Çalıştığım okulların birinde veli görüşmeleri cumartesi günü randevulu yapılırdı. Ben sınıfta otururken, onar dakika arayla veliler gelirdi. Öğrenci velisi rolü kadındaydı ve kapı açıldığında çoğunlukla anneleri görürdüm. Baba-anne beraber geldiğinde de sevinirdim, ne kadar bilinçli aile diye. Böyle bir veli görüşmesinde kapı açıldığında içeri baba ve annenin yanı sıra çocuk da girdi. Şaşırmıştım, aile hemen açıklama yaptı, bu görüşme bizi değil aslında onu ilgilendiriyordu. "Çocuğumuzla ilgili konuştuklarımızı onun duymamasının haksızlık olacağını düşünüyoruz." O güne kadar yaptığım en verimli görüşme gerçekleşti. Öğrenci söz aldı, kendini anlattı, biz yorum yaptık, o değerlendirme yaptı ve kendi öğrenme süreçleri ile ilgili kararlar aldı. Rolün gerçek sahibi iş başındaydı.
Bu görüşmenin aydınlatmasıyla düşündüm. Biz, öğrenciler neden kendi öğrenme sorumluluklarını almıyorlar diye hayıflanırken onlara bu sorumluluğu verecek alanlar açmıyorduk. İlk iş sınıfımdaki öğrencilerle bireysel görüşmeler yapmaya başlamak oldu. Sınıfta öğrenciler kendi işlerini yaparken, çalışma kağıtlarını tamamlarken ben öğrencileri tek tek yanıma çağırıp kapının biraz dışına çıkardığım masada onlarla akademik ve sosyal alandaki güçlü ve gelişmesi gereken alanlarla ilgili paylaşım yapmaya başladım.
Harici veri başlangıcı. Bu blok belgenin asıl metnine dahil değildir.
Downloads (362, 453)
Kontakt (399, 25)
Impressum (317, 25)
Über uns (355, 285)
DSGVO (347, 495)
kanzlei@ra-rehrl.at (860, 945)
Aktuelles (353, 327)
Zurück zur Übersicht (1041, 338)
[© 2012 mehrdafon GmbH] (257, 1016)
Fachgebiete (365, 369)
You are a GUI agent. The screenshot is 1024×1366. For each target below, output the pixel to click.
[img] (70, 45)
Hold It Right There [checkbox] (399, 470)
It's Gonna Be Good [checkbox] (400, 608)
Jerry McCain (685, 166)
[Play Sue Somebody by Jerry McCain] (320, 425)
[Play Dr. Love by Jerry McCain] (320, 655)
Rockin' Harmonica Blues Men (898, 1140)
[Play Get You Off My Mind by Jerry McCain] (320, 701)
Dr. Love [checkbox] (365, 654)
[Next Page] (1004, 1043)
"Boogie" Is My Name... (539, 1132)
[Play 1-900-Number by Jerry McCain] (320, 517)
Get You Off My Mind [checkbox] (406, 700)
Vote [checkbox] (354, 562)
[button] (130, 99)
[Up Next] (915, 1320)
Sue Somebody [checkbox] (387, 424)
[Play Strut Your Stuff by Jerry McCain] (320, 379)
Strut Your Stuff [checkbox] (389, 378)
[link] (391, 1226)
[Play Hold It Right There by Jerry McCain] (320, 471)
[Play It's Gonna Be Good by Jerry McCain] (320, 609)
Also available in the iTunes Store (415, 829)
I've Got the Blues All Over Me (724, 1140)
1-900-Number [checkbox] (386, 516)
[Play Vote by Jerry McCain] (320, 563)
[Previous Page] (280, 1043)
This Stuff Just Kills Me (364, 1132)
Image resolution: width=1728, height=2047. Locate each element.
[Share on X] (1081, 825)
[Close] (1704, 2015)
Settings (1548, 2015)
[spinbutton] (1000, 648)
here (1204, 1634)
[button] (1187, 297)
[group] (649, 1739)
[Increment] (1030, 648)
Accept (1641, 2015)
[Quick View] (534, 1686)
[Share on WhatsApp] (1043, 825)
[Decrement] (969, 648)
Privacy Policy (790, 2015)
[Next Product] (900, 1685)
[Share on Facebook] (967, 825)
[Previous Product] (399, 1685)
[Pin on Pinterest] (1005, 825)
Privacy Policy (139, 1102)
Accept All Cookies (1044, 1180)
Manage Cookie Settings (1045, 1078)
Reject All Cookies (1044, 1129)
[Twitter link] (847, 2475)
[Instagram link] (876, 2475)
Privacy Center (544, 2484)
Bu görüşmelerde bir de öğrenme performansları ile ilgili yorumları onlardan alıyordum. Bu toplantılardan da öğrenci kendine hedefler koyarak ayrılıyordu. Bu görüşmelerde öğrenciler kendilerine ayrılan özel zaman diliminden dolayı çok mutlu oldular. Her biri de kendi öğrenme süreçlerinin çok farkındaydı. Bizim bunu görmememizin nedeni, hiç sormamış olmamızdı.
Yöneticilik yaptığım okulda öğretmenlerle yaptığım paylaşımda öğrenci-öğretmen görüşmelerini ortak kararla zorunlu hale getirdik ve bir yarım günü bu görüşmelere ayırdık. Öğrenciler aynı velileri gibi ellerinde not defterleri ile öğretmen kapılarında sıra oldular. Her biri müzik, beden eğitimi, fen bilimleri, sosyal bilgiler ve diğer öğretmenleri ile sırayla ve kendilerine ayrılan sürede görüşmeler yaptılar. Bu görüşmeler ne derece yararlı oldu bir ölçeğim yok ama öznel yorumum şu ki öğrenciye “öğrenme sorumluluğu sende” demek ve onları bu sürece dahil edecek ipuçlarını vermek çok değerli.